General Equation Set Method for Compressible and Incompressible Turbomachinery Flows
Douglas L. Sondak – Boston University
Daniel J. Dorney – NASA Marshall Space Flight Center
Turbomachines for propulsion applications operate with many different working fluids and flow conditions. The flow may be incompressible, such as in the liquid hydrogen pump in a rocket engine, or may be a supersonic gas, such as in the turbine which drives the hydrogen pump. Unsteady compressible fluid flow is described by a mixed set of hyperbolic-parabolic partial differential equations, while unsteady incompressible flows are described by a mixed set of elliptic-parabolic partial differential equations. Since the nature of the equations is different, separate codes with different numerical methods have traditionally been used for incompressible and compressible flow solvers.
The General Equation Set (GES) method  can be used to solve both incompressible and compressible flows, and it is not restricted to perfect gases, as are many flow solvers. Since the GES method was developed based on a preconditioning method, preconditioning can be used to accelerate the solution, with dual time step used to maintain time accuracy. With appropriate choice of preconditioning parameters, the method reduces to the pseudocompressibility method, which is commonly used to solve unsteady, incompressible flows.
An unsteady turbomachinery flow solver has been written using the GES method . The code can handle a variety of fluids in liquid and gaseous phases, including water, hydrogen, oxygen, nitrogen, RP1 (kerosene), and perfect gases.

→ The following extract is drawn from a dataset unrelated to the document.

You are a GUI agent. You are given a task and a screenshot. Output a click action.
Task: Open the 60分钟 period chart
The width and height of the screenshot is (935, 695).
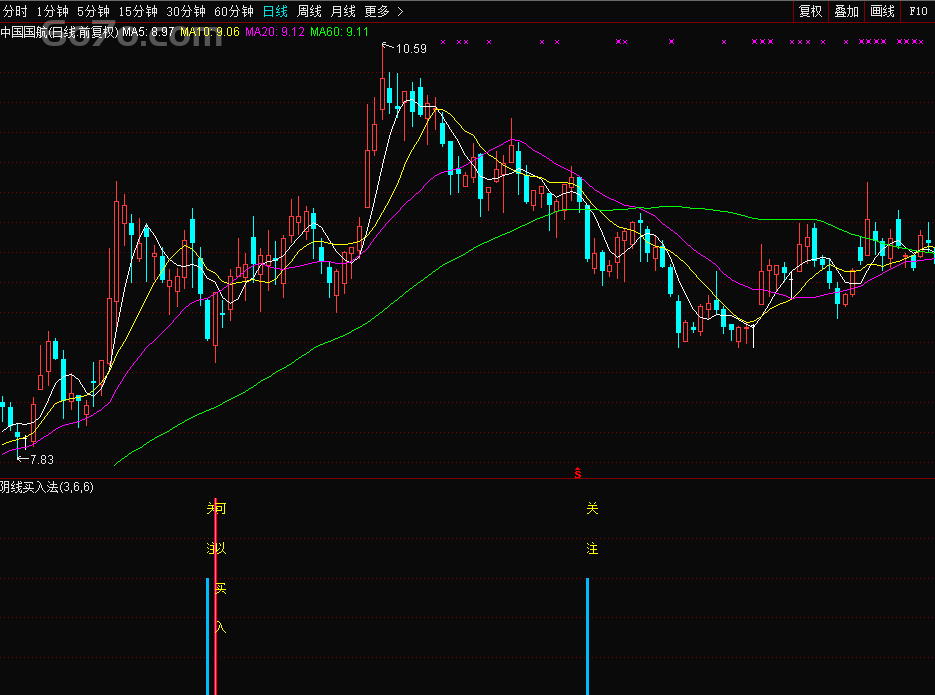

The code is based on Corsair, a well-established perfect-gas turbomachinery flow solver. Corsair has been under development for 17 years, and is used by more than 25 industrial, academic, and government organizations. It was awarded the 2005 NASA Marshall Space Flight Center “Software of the Year” award.
The code has been applied to a variety of turbomachinery configurations. Four examples of rocket-engine turbomachinery components with different working fluids are shown here: 1) turbopump inducer, 2) 2-D turbine, 3) 3-D turbine, 4) centrifugal impeller test rig with vaned diffuser. All of these were unsteady simulations, and the results are shown at arbitrary snapshots in time.
Turbopumps are used to feed the fuel and oxidizer to liquid-fueled rocket engines. If the inlet pressure to the pump is too low, cavitation can occur, which is a condition in which vapor bubbles form, degrading pump performance. In order to increase the pump inlet pressure, an “inducer” if often used, which can be thought of as a “booster pump.”
A simulation was performed to examine the flow field in a liquid hydrogen inducer. The 4-bladed geometry is typical of those found in fuel and oxidizer turbopumps for rocket engine applications. Figure 1 shows the inducer blades colored by surface pressure. The pressure is normalized by the minimum and maximum values throughout the flow field.
Turbopumps in rocket engines are usually driven by turbines. The unsteady flow field through a 2-D turbine geometry typical of those used to drive low-pressure fuel or oxidizer turbopumps has been simulated using the GES code. In this case the working fluid was liquid oxygen. The domain consisted of two vanes and three rotor blades. A plot of nondimensional pressure through the passages is shown in Figure 2.
To demonstrate the ability of the code to operate on compressible flows, a 3-D, unsteady flow simulation was performed with gaseous hydrogen as the working fluid. Again, this turbine geometry was typical of those used to drive low-pressure fuel or oxidizer turbopumps. The domain consisted of a single vane and a single rotor blade. Nondimensional surface pressure contours are shown in Figure 3.
The final example is that of a centrifugal impeller with a vaned diffuser. The impeller contained 12 main blades and 12 splitter blades, and the diffuser contained 13 vanes. The geometry is based on an experimental test rig which used water as the working fluid, so the simulation was also performed using water. Resulting instantaneous, nondimensional surface pressure contours are shown in Figure 4.
 Venkateswaran, S., and Merkle, C. L., “Analysis of Preconditioning Methods for the Euler and Navier-Stokes Equations,” Von Karman Institute Lecture Series, March 8-12, 1999.
 Sondak, D. L., and Dorney, D. J., “General Equation Set Method for Compressible and Incompressible Turbomachinery Flows,” AIAA paper 2003-4420, 39th AIAA/ASME/SAE/ASEE Joint Propulsion Conference and Exhibit, Huntsville, AL, July 20-23, 2003.